Wednesday, October 24, 2007

All your base

Ok, let's get one thing clear. I love toys. Not just any old tat, mind. Some toys are just too good for children. One example might be the Lego Bionicle range. Sure, it's a construction toy. It's my favourite (Lego), but it's a sharply designed, fully poseable (very important, this) action figure that really looks the biz. And it's aimed at kids. These things, the Bionicles - and any other Lego stuff for that matter - are well designed and made of the highest quality materials and are possibly just too good to be played with.

I note also that K'nex, that spindly arch rival to Lego, now has a brick-like component in some kits, complete with studs that in no way whatsoever could mate up with, oh, I dunno bricks from some other toy manufacturer. That's right, Megabloks.

So anyway, with toys these days mashed perennially with other media, particularly TV, I took the opportunity to pick up a Supermag Cyberman, modelled after the new Doctor Who characters. He's a jolly little chap, standing about 7 inches/17cm tall.

Plastwood (the makers of the Supermag range) have done a cracking job on the details, particularly the head and torso, using quality plastics with a good fit and finish.

The trademark magnetic joints primarily make up the arms, with the head, torso, hip and ankle joints being steel ball and plastic sockets. Sadly, the knees are fixed - I suspect the intention was to make them magnetic, but the lack of friction to hold these joints in place would have been a deciding factor.

The upper legs are just the Supermag plastic rods and so look spindly in comparison to the rest of the figure.

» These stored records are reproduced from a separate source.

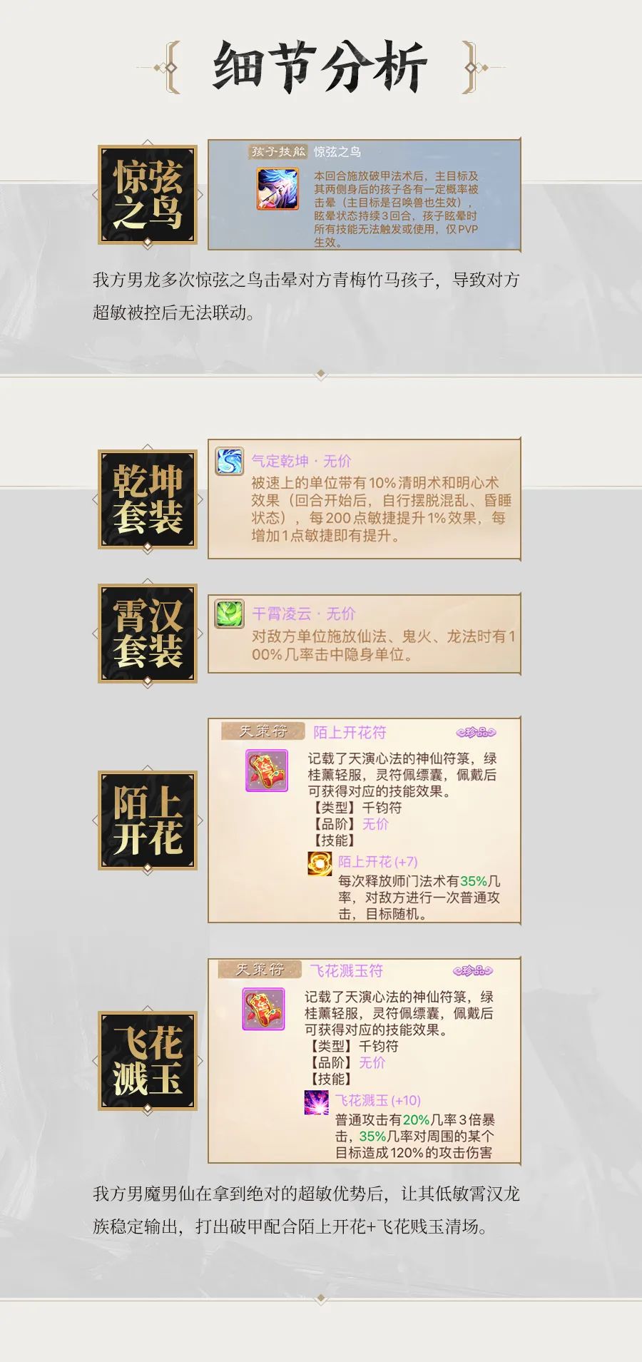Click the 干霄凌云 green skill icon
Viewport: 642px width, 1362px height.
pos(230,614)
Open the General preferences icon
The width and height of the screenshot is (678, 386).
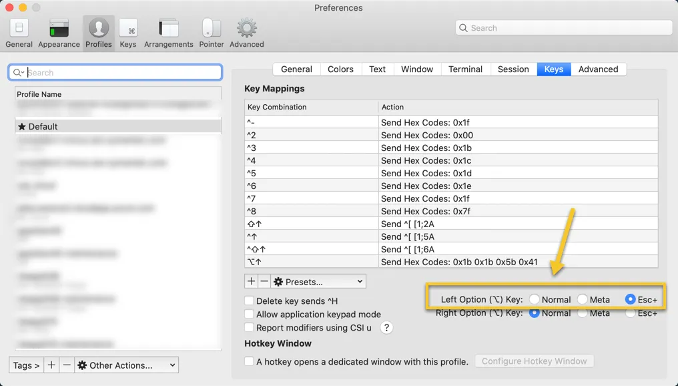[x=19, y=33]
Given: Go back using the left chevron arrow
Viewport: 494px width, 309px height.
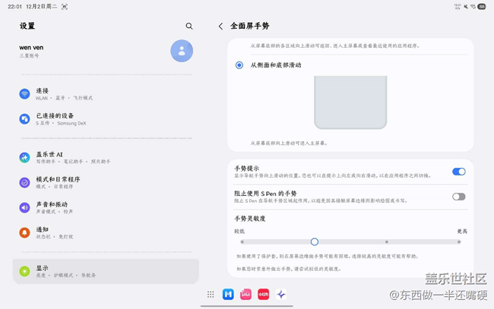Looking at the screenshot, I should [x=221, y=26].
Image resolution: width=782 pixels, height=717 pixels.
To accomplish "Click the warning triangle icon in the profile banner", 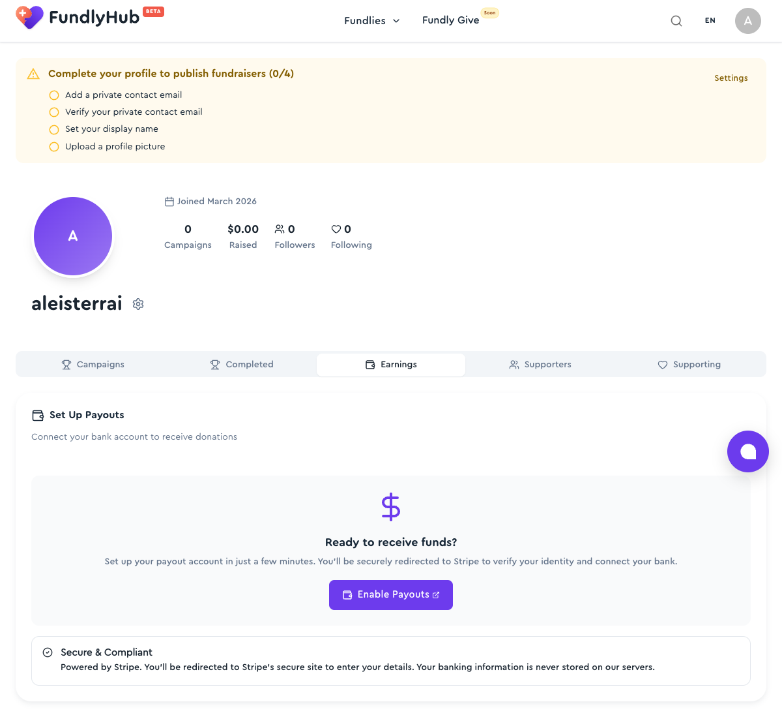I will pyautogui.click(x=33, y=74).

The Doctor Who range includes a Dalek, K-9, and a Tardis, but I think this is the best because it's the least construction-y toy looking. And he looks cool, to boot.

Monday, October 22, 2007

My definition is this

The other day I visited our local, friendly 'recycling centre' (AKA 'the dump') to drop off some 'materials for recycling' (AKA 'rubbish') only to notice the giant crates of broken CRT TVs sitting there like the sun bleached ivory of a technological graveyard. With a slight twinge of sadness, I wondered (had they not been quite damaged by the October climate in Scotland) if any were perfectly good TVs before they made that last, lonely trip to the telly knackers yard. Requiring only a Playstation 1 or just a set top aerial for company, I suspect many had years of quality viewing left in them. Perhaps, I thought, they had company on that last trip in the shape of a broken Flymo and that Strimmer that never fed it's twine properly. Ever.

It's now quite hard to buy a CRT, standard definition TV here in the UK unless you go to a supermarket and even there they are flogging cheap HD-ready, digital TV capable screens of decent size and questionable quality. I, for one, welcome our new digital TV overlords having 'bought into' the idea last year with the purchase of a modest 26" model from Philips, and only then just managed to clamber halfway from the primordial sludge that is Standard Definition TV.

So earlier this year, in order to lie basking on the sun-cracked mud of HD and with not a little trepidation, I purchased a Sony HDR-HC5 high definition camcorder to replace my broken Canon. Call it futureproofing if you like, but I was determined not to go back to fuzzy old DV, even if I can't fully utilise the HV footage, for reasons I shall explain soon.

Next up will be a mini review of the HDR-HC5 and my thoughts on that choice 6 months on from buying it.